What the new Gmail Tabs Mean to Marketers

Google made a quiet change last week for everyone using Gmail.  I don’t remember hearing an announcement, but I did see a pop up window the other day when I logged into my Gmail account.

The change is very simple and does a great job of cleaning up the Gmail inbox, but the results could be devastating to businesses that rely on email marketing for their livelihood.

Google introduced tabs into Gmail and they automatically move emails to the tabs as they arrive.
Gmail Tabs
The default tabs in every Gmail account are:

  • Primary
  • Social
  • Promotions

The emails that Google believes to be sent from individuals are delivered to the primary email tab, which is what you see when you log in to use Gmail.

Notices from Facebook, LinkedIn, YouTube, Twitter, Google alerts and other similar services are delivered to the Social tab.

Newsletters, deals, promotions, and other bulk commercial emails are delivered to the promotions tab.

The impact on businesses relying on email to drive sales is that subscribers using Gmail will now have much lower likelihood of seeing your bulk promotional emails because they will likely be delivered to the Promotions Tab.  When your subscribers do see your emails, it will be through the lens classifying them as promotions.

You can instruct customers to white label your emails so that they arrive in the main email tab, but don’t get your hopes up.  Personally, I find the tabs very helpful in organizing my wildly out of control inbox.

So what should a marketer do?

Recognize that when you don’t control end to end distribution of your message, you could find yourself out of business.  My friends in the email marketing business tell me that upwards of 35% of their subscribers have Gmail addresses.  This doesn’t even count the number of people that have a personal domain name such as YOU@YOURNAME.COM that are delivered and read within Gmail.  I read my personal email through my Gmail box.

Diversify your communication channels with your customers.  Email, Text Marketing, Facebook, Twitter, Google+, Yellow Pages, newspaper, and direct mail all work in conjunction.  Each channel has its strengths and weaknesses, but ultimately, having a choice keeps you from being completely at risk when you’re focused on only one channel.

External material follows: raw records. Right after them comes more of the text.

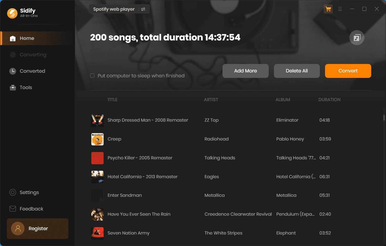This screenshot has height=246, width=386.
Task: Click the Register user avatar icon
Action: (18, 229)
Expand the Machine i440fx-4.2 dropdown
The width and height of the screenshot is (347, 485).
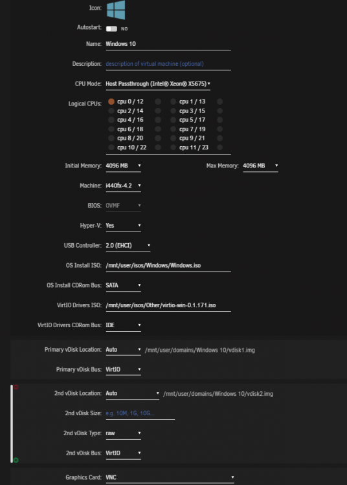point(123,186)
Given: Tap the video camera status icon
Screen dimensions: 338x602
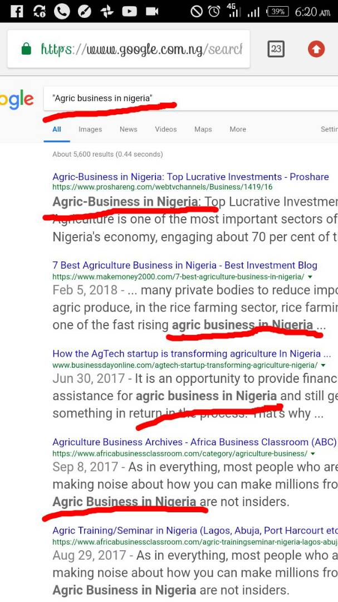Looking at the screenshot, I should pyautogui.click(x=152, y=12).
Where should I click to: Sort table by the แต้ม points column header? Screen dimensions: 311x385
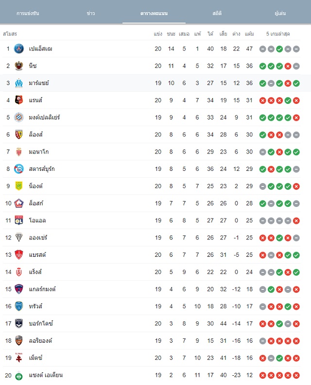(x=249, y=34)
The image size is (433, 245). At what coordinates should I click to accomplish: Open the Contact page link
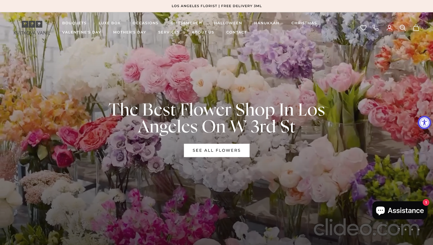[x=237, y=32]
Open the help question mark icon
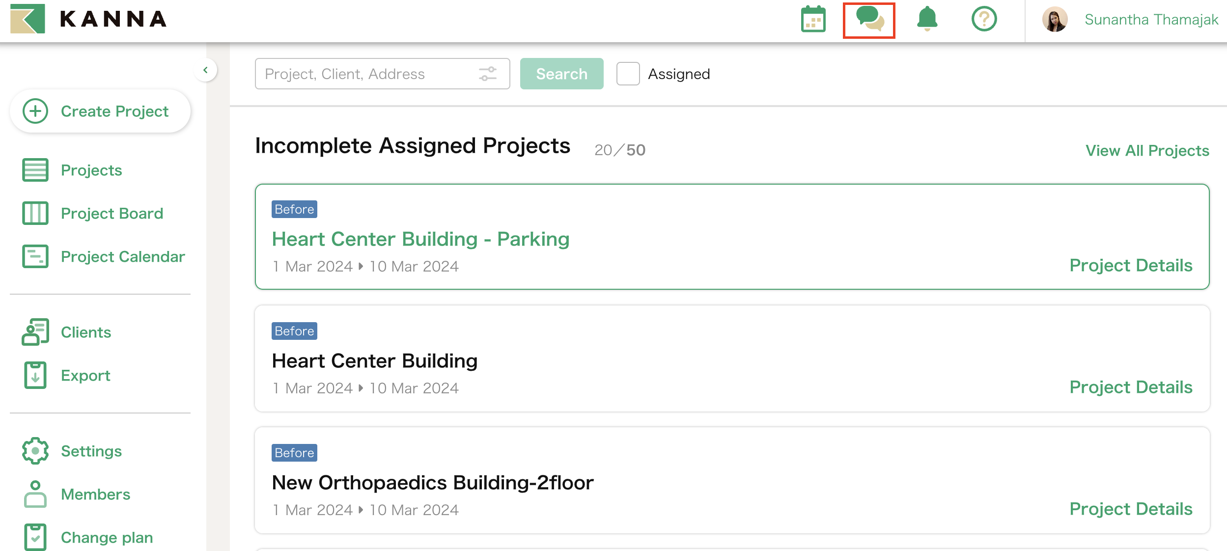 [x=984, y=20]
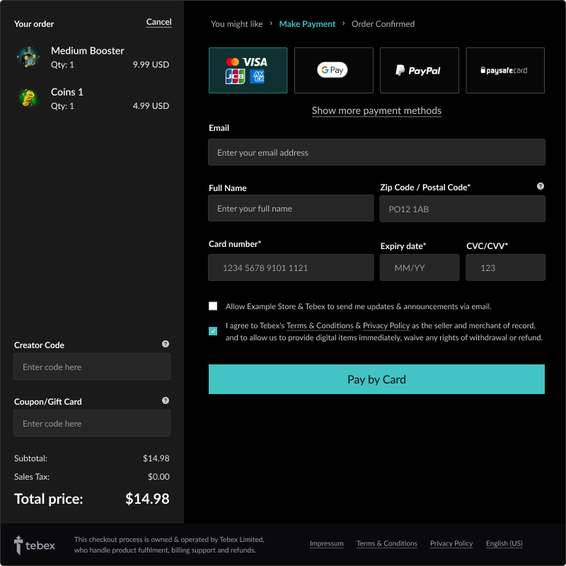This screenshot has width=566, height=566.
Task: Click the Coupon/Gift Card help icon
Action: [166, 400]
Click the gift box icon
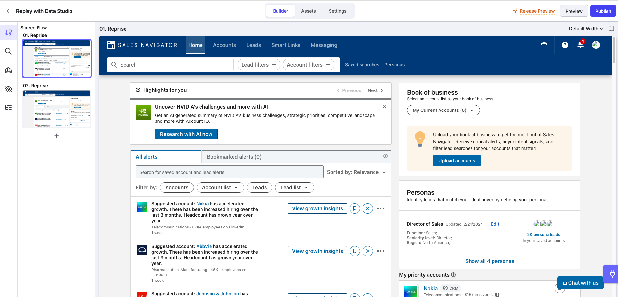The height and width of the screenshot is (297, 618). [x=544, y=45]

Collect every possible channel with your customers.  Ask customers for their physical address, email, text opt in, and social media connections.  It helps to understand which traditional media channels such as newspapers, radio, outdoor, flyers, etc. will be most helpful reaching your audience.

For a good tutorial on communicating the Gmail changes to your customers, see this post at Social Media Examiner.

This change doesn’t mark the end of email, but it does make it more difficult to reliably and inexpensively reach your customers.